B-159: Assessing functional impurities in rAAV production platforms by long-read sequencing
Track: HiTSeq
  • Chao-Jung Wu, UQAM, Canada
  • Hui-Wen Liu, Biogen, United States
  • Lauren Tereshko, Biogen, United States
  • Dongdong Lin, Biogen, United States
  • Svetlana Bergelson, Biogen, United States
  • Baohong Zhang, Biogen, United States
  • Abdoulaye Baniré Diallo, Université du Québec à Montréal, Canada
  • Cullen Mason, Biogen, United States


Presentation Overview: Show

Recombinant adeno-associated virus (rAAV)-mediated gene therapy has been applied for human diseases. However, the rAAV capsids contain heterogeneous mixtures of full-length and truncated genomes and residual host cell and plasmid DNA, depending on the manufacturing process. Therefore, a method is needed to characterize the encapsidated DNA of rAAV in order to support process development and batch release. The emerging long-read sequencing (LRS) has achieved AAV single-genome resolution. Here we propose a Python-based LRS profiling framework to classify and quantitate residual DNA species in rAAV products. We designed a reference that contains universal genetic components that are commonly used in rAAV production, including AmpR, KanR, Rep and Cap genes along with HPV18, Ad5 and hg38 genomes. We accessed the impurities of rAAV production from public and in-house LRS datasets. Analyzing the lambda fragments supplemented in these datasets showed that sequencing introduced size biases, which couldn’t be fully rescued by regression but is improvable within library preparation. Functional potential of impurities were assessed through indicators derived from long-read alignments, which enabled us to quantitatively compare impurities between manufacturing batches. We demonstrated that LRS provides informative metrics for rAAV production and can facilitate process development to ensure therapeutic product safety and quality.

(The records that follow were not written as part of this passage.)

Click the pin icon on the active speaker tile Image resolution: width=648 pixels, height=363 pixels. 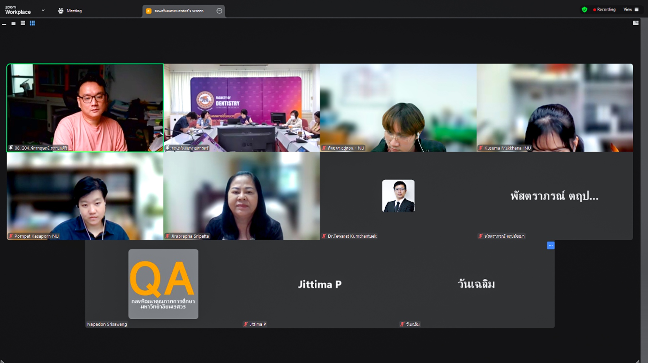tap(11, 148)
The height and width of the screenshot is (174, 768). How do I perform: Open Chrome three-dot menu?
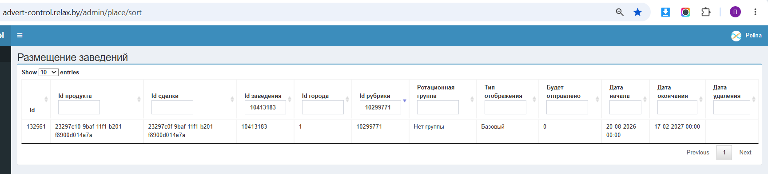point(755,12)
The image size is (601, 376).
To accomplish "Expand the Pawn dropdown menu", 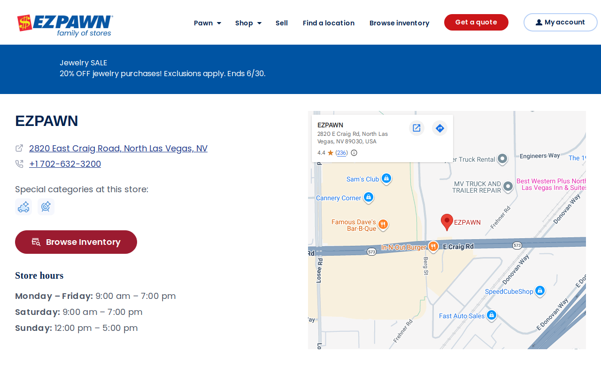I will click(x=208, y=23).
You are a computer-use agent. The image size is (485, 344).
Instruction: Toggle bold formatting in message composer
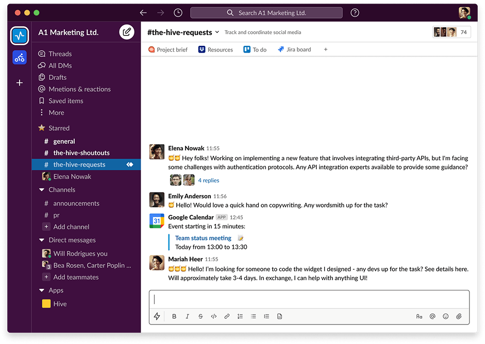(x=174, y=316)
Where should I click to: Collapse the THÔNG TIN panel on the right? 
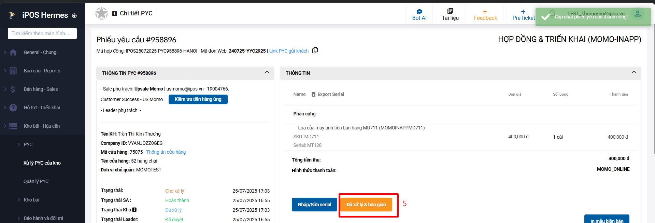tap(633, 72)
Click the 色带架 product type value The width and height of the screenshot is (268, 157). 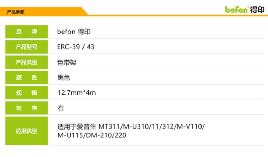[x=67, y=62]
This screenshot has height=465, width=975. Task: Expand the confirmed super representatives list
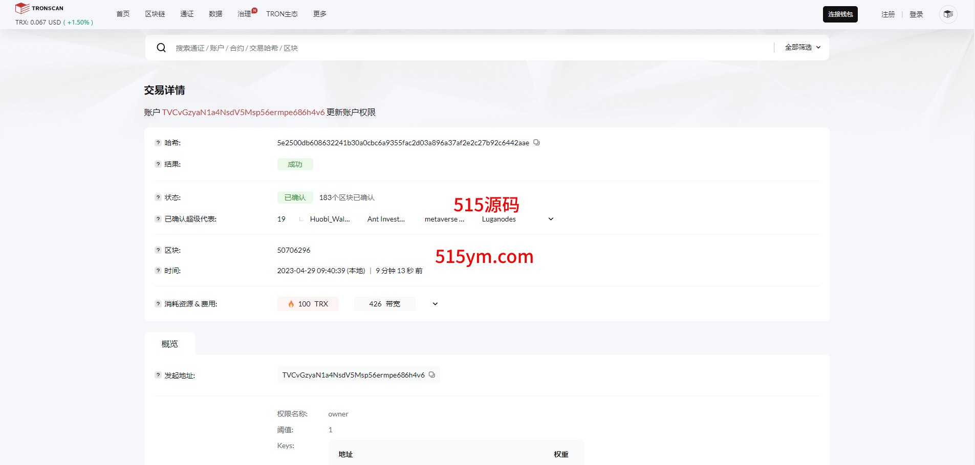point(551,219)
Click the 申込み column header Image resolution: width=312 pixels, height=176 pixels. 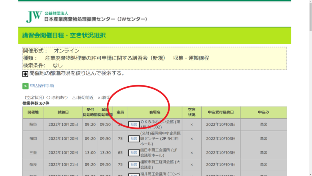263,112
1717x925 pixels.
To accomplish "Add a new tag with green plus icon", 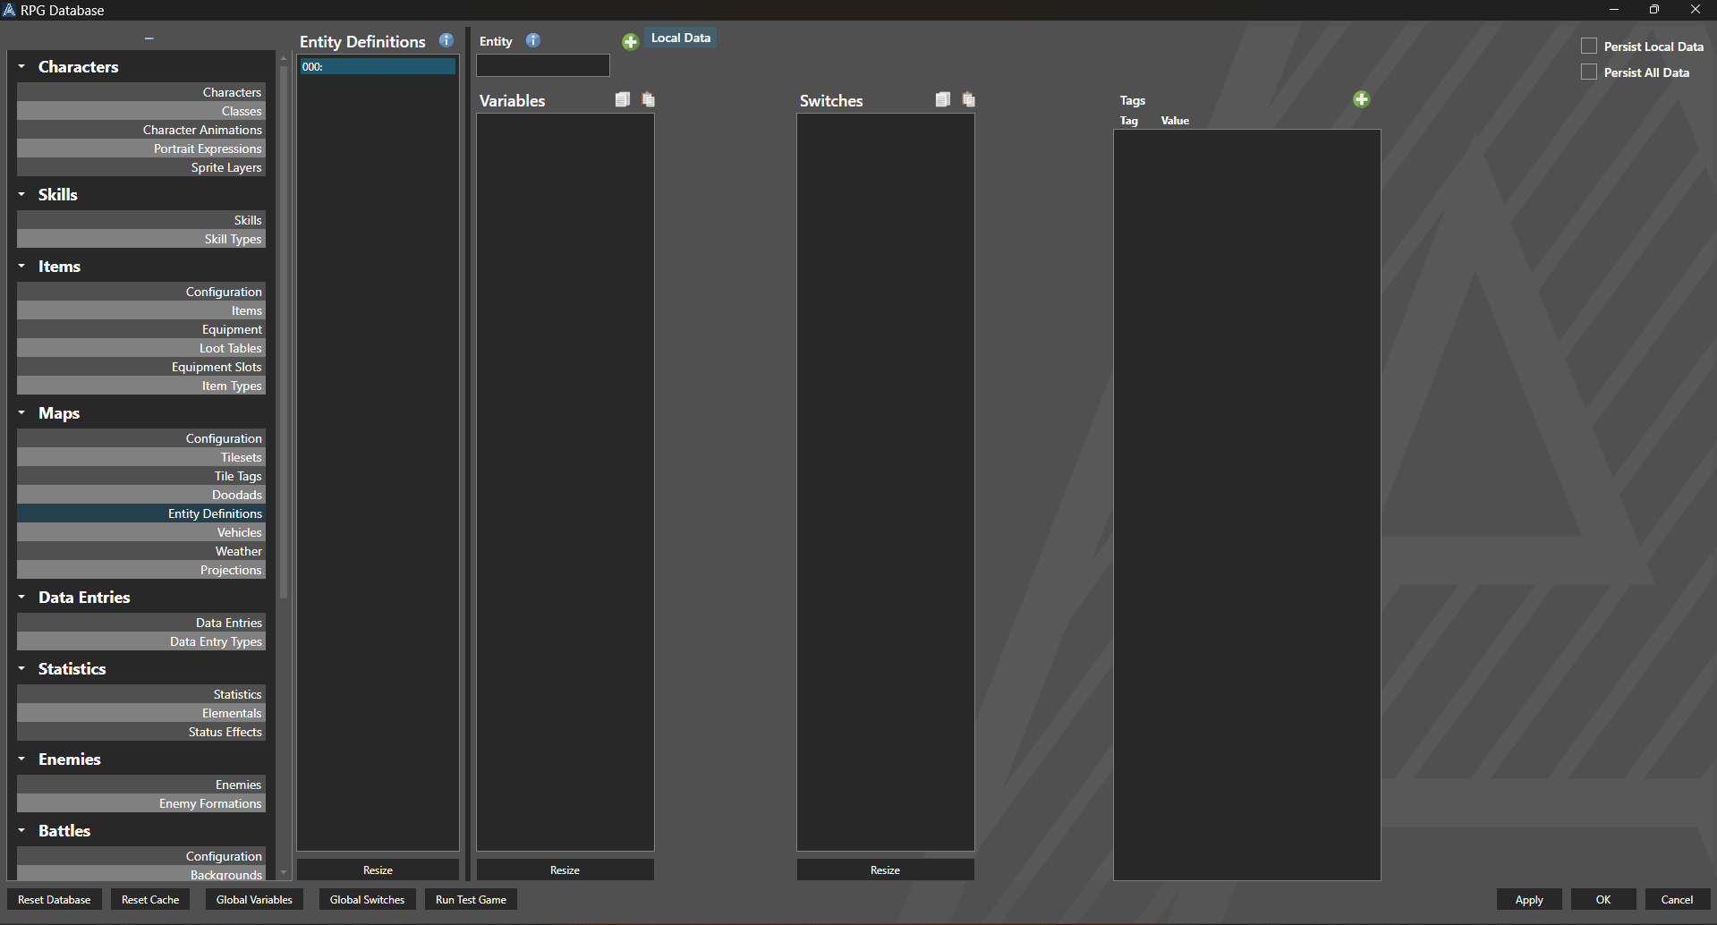I will point(1361,99).
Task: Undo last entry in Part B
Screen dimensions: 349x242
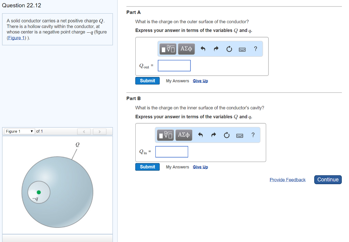Action: pos(200,135)
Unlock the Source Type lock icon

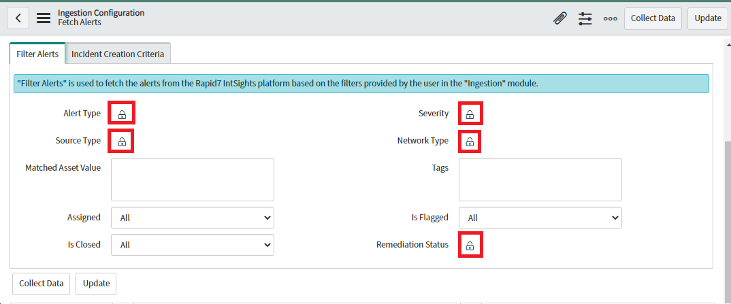click(x=122, y=141)
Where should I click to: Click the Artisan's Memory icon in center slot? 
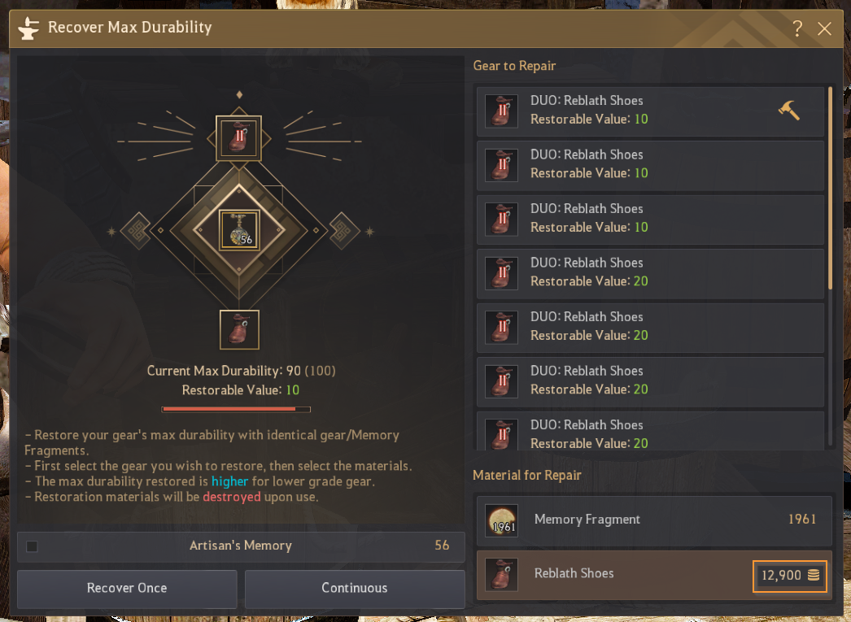(x=239, y=230)

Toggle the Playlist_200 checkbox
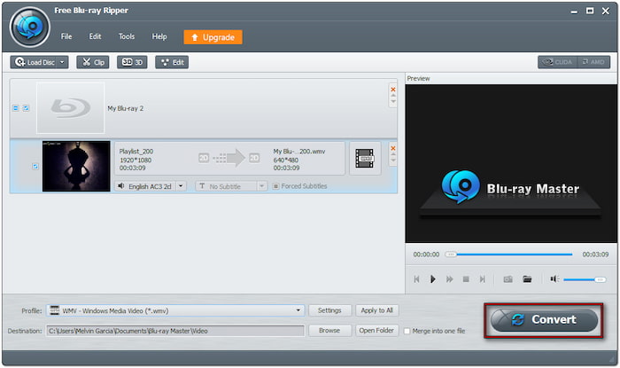pos(35,166)
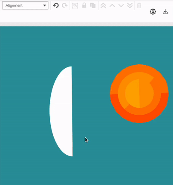Click the redo arrow icon
173x185 pixels.
(x=65, y=6)
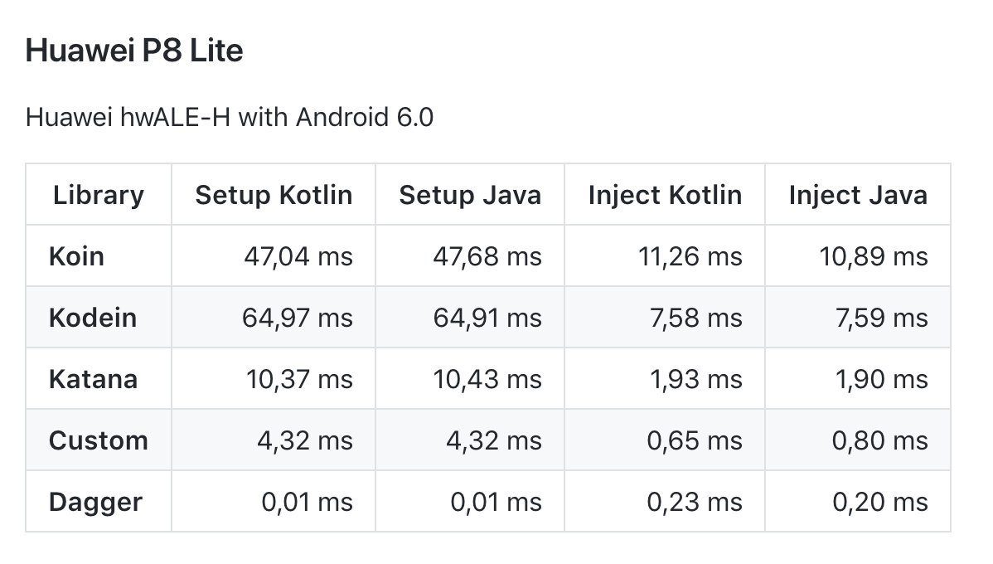This screenshot has height=564, width=993.
Task: Click the Library column header
Action: (x=98, y=195)
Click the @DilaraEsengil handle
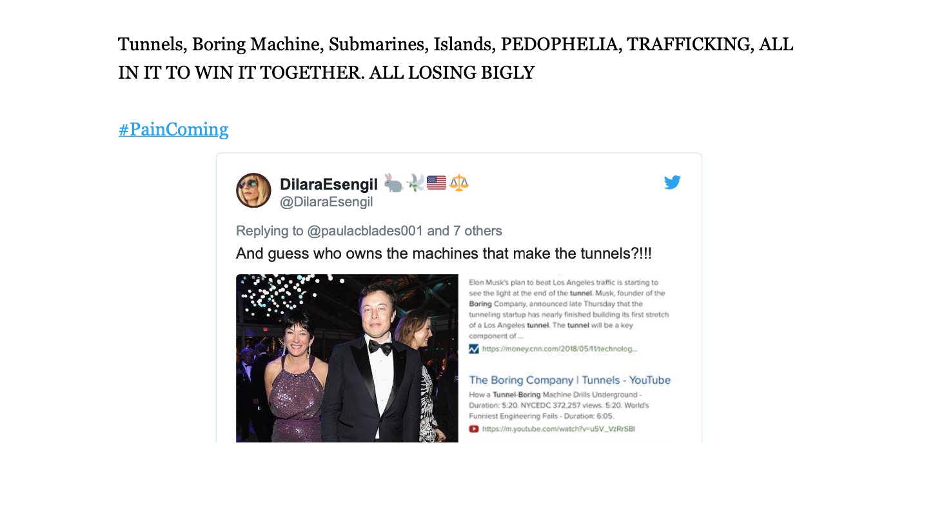 326,203
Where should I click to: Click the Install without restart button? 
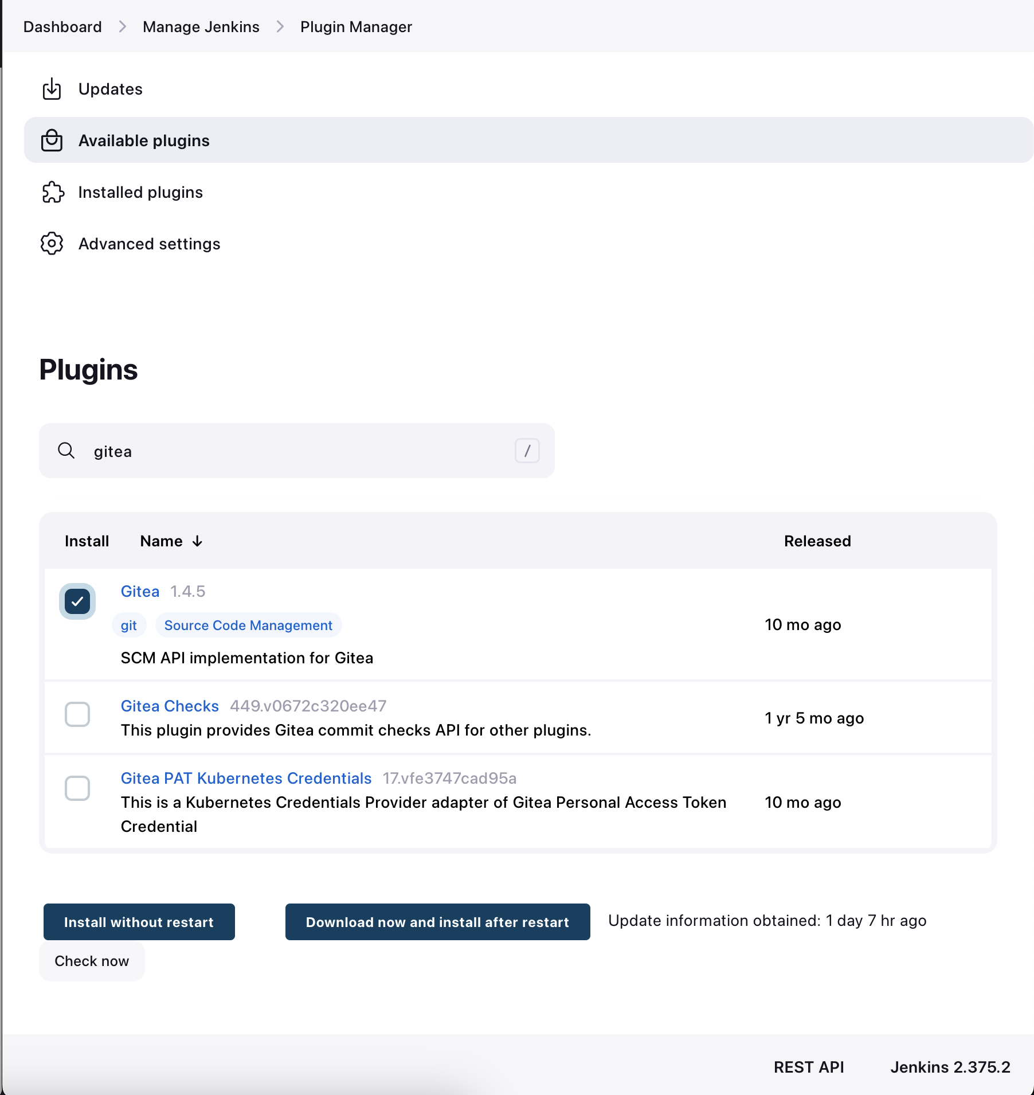pos(139,922)
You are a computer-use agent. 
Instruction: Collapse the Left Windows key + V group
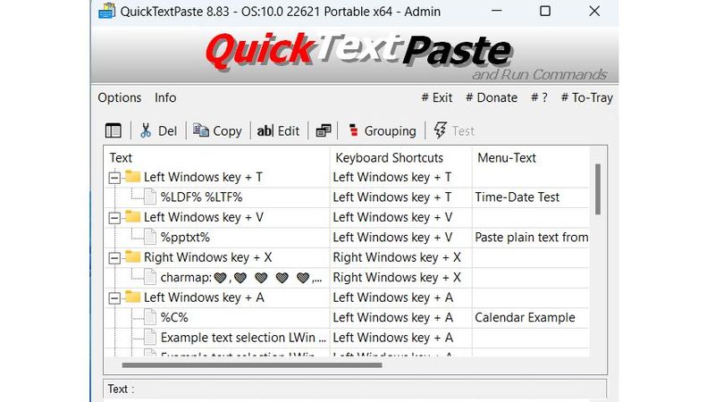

B-160: Statistical inference of repeated sequence contacts in Hi-C maps (Hi-C BERG)
Track: HiTSeq
  • Sébastien Gradit, Institut Pasteur, France
  • Axel Cournac, Institut Pasteur, France


Presentation Overview: Show

Increasingly detailed investigations of the spatial organization of genomes reveal that chromosome folding influences or regulates dynamic processes such as transcription, DNA repair and segregation. Hi-C approach is commonly used to characterize genome architecture by quantifying physical contacts’ frequency between pairs of loci through high-throughput sequencing. These sequences cause challenges during the analysis’ alignment step, due to the multiplicity of plausible positions to assign sequencing reads. These unknown parts of the genome architecture, that may contain biological information, remains hidden throughout downstream functional analysis. To overcome these limitations, we have developed HiC-BERG, a method combining statistical inference with input from DNA polymer behavior characteristics and features of the Hi-C protocol to assign with robust confidence repeated reads in a genome and "fill-in" empty vectors in contact maps. HiC-BERG is intended to be applicable to different types of organisms. We will present the program and key validation tests, before applying it to unveil hidden parts of the genomes of E.coli, S.cerevisiae and P.falciparum. HiC-BERG shows that repeated sequences may be involved in singular genomic architectures. Our method can provide an alternative visualization of genomic contacts under a wide variety of biological conditions allowing a more complete view of genome plasticity.